Gordon: Getting access to a former employee’s personal electronic information—their home computer, personal e-mail account, text messages, or social networking profile—often can be the difference between an employer’s success and defeat in employment litigation. Plaintiffs’ lawyers also have become increasingly aggressive in pursuing the electronic information of co-workers and supervisors who are not directly involved in the events that triggered the lawsuit, but whose statements and actions might provide useful evidence in support of the plaintiff’s claims. In many situations, the employer or the employee tries to limit the scope of electronic discovery by invoking the privacy interests of the employee to whom the information relates. The HR Practical Privacy Series will include a panel of three widely recognized experts in the area of electronic discovery—Becky Burr, a partner at WilmerHale; Laura Kibbee, formerly in-house counsel at Pfizer and now a senior vice president at the e-discovery consulting firm, EPIQ Systems; and Paul Weiner, national director of e-discovery at Littler Mendelson. The panel will delve into not just the domestic privacy issues raised by electronic discovery, but also the difficulties that multinational employers are confronting. In one recent case, for example, a French lawyer was subjected to criminal sanctions in France for conducting discovery ordered by a U.S. court. Multi-national employers are caught between a rock and a hard place in this area. This panel discussion, “e-Discovery and Privacy: How Domestic and Global Employers Can Manage the Ultimate ‘Catch-22’” will provide practical solutions to these difficult issues.
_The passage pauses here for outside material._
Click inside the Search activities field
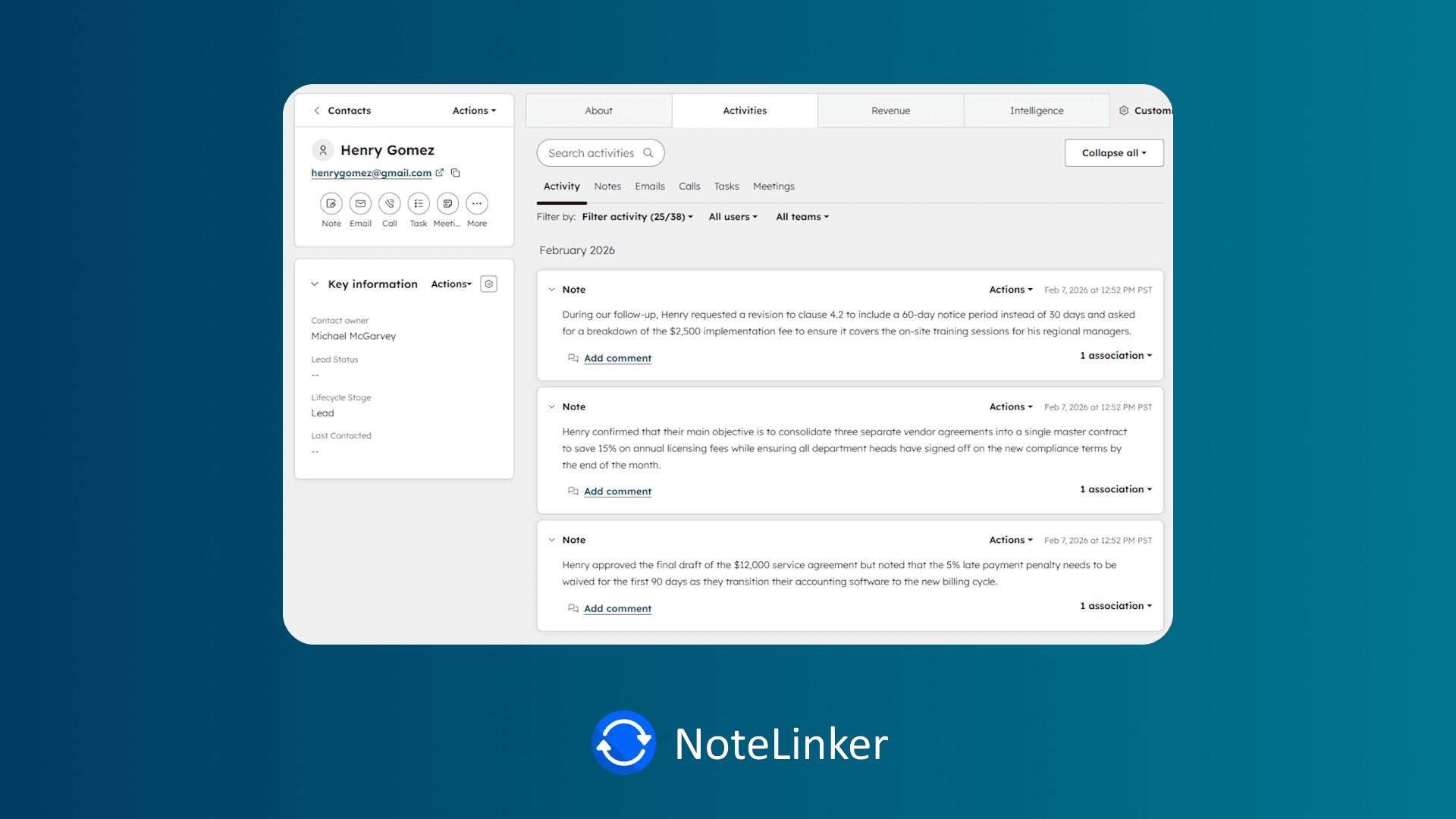The image size is (1456, 819). click(592, 152)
IAPP: As you noted above, security breaches involving employee data can have significant ramifications for the organization, what steps can employers take to reduce the risk of these breaches and how best can employers respond when a breach occurs?
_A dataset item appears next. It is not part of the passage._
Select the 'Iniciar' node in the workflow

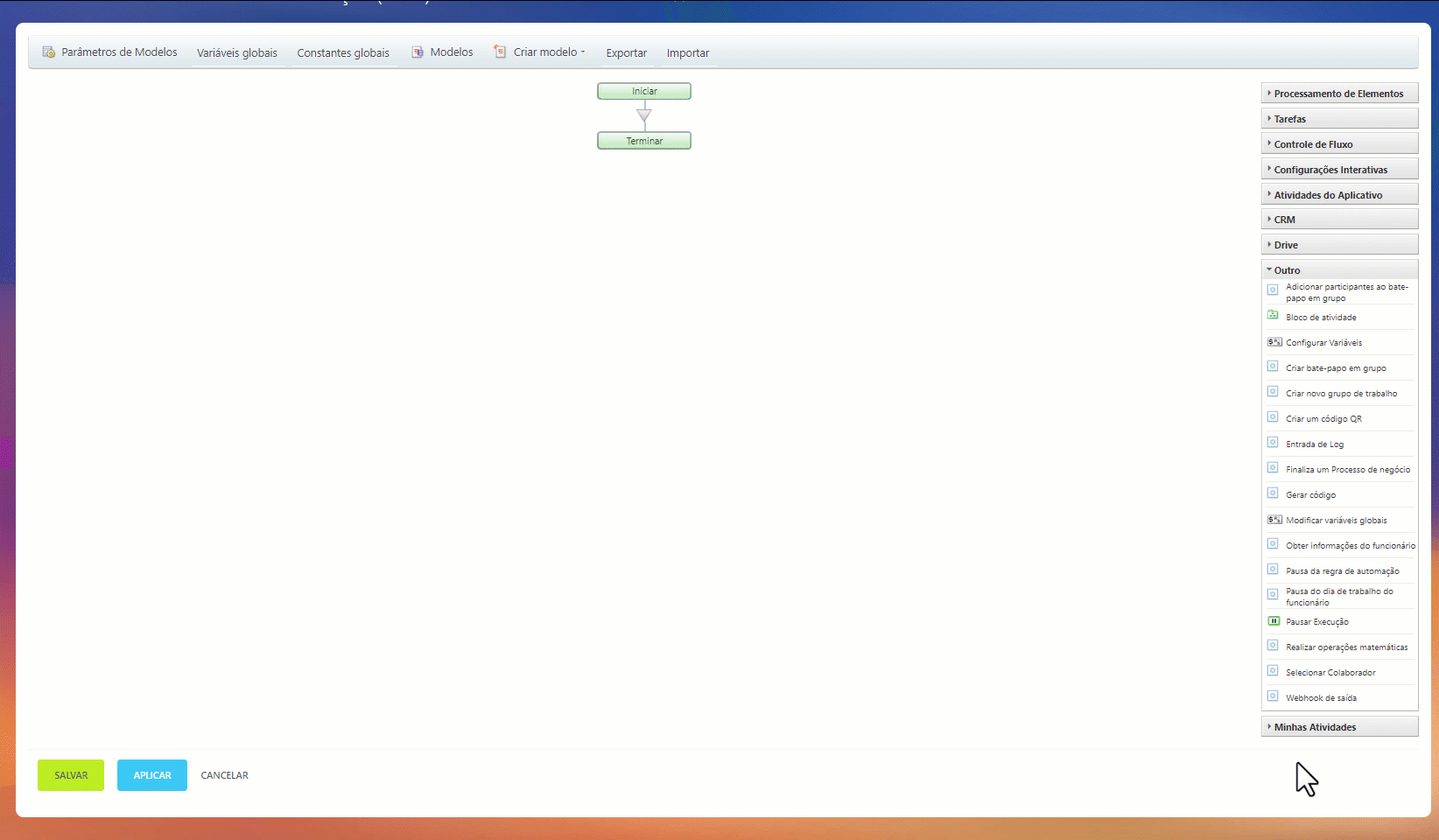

Gordon: Organizations often can leverage the policies, procedures, and practices implemented to safeguard consumer privacy to prevent a compromise of HR data. The problem, for many organizations, is that employee data is not viewed as falling within the chief privacy officer’s jurisdiction and human resources professionals generally do not have the same level of expertise in privacy and information security issues as the CPO. Ken DeJarnette, a leading privacy consultant with Deloitte, will address how to eliminate this silo effect at the Practical Privacy Series in the presentation “Leveraging Your Existing Customer Privacy Program for HR Data and Processes.”
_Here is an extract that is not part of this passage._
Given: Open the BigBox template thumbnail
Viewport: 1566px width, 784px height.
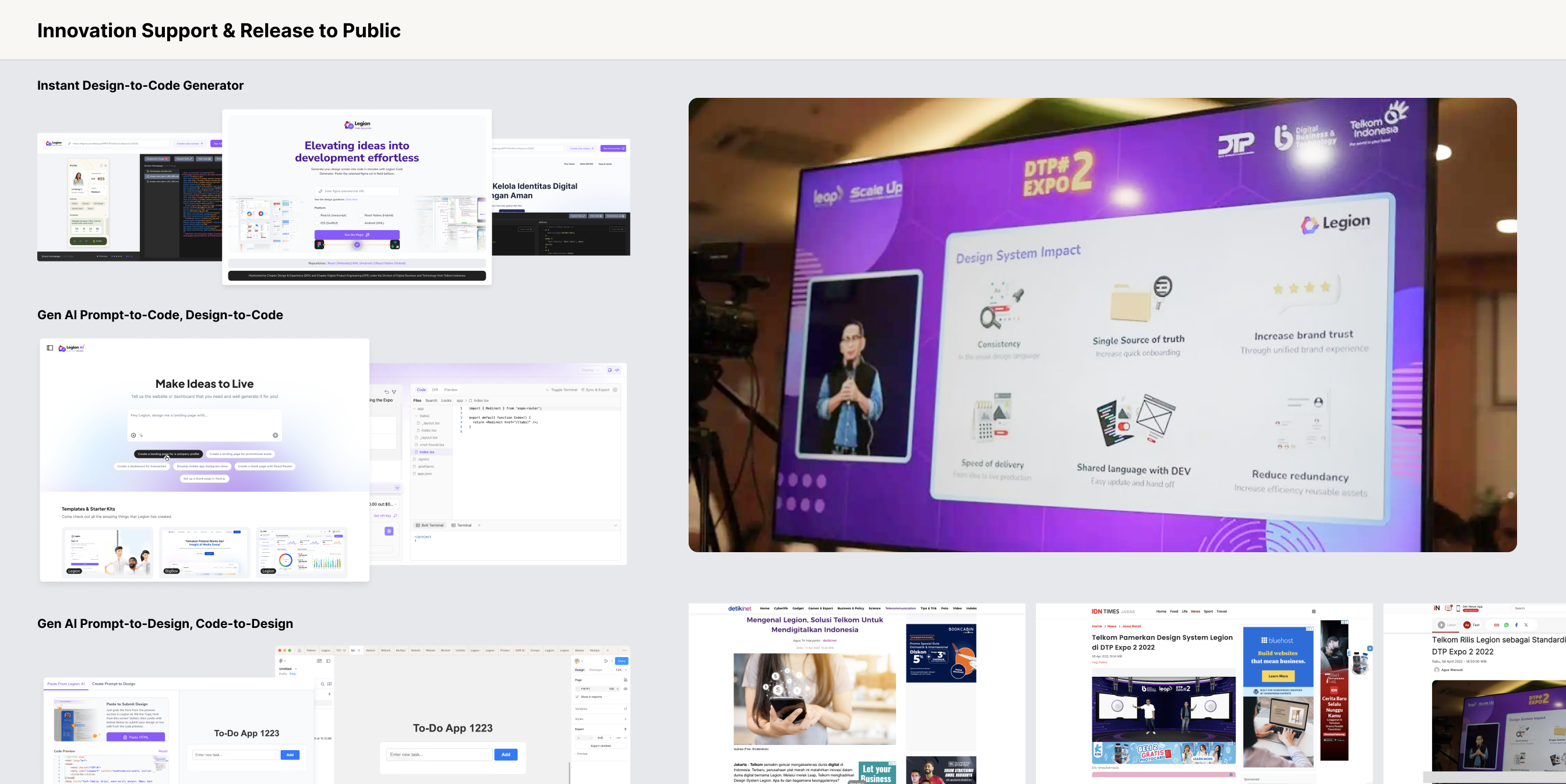Looking at the screenshot, I should click(204, 551).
As many studies and anecdotal evidence suggest, even the best information security programs fail from time to time. My experience handling dozens of employee breaches has highlighted several important distinctions from consumer breaches. Frequently, my client contacts are themselves put at risk by the compromise, often raising the level of engagement and concern. Employee breaches typically implicate Social Security numbers, a fact which is particularly concerning because SSNs can be used for different types of identity theft so the cancellation of credit accounts is not enough to protect affected employees. As a result, employees tend to take advantage of services offered by the employer at a higher rate than consumers in breaches involving credit card numbers. Employers also may have a longer-term communications issue. While a consumer may sever a customer relationship, I have yet heard of an employee quitting over a security breach. That does not mean that employees are not disgruntled over the breach, with potential ramifications for the workplace. Peter McCorkell, senior counsel at Wells Fargo, and Rick Dakin, founder and president of the security consulting firm Coalfire Systems, will address the unique challenges of responding to an employee breach in their presentation at the Practical Privacy Series, “Investigating and Responding to an HR Data Breach.”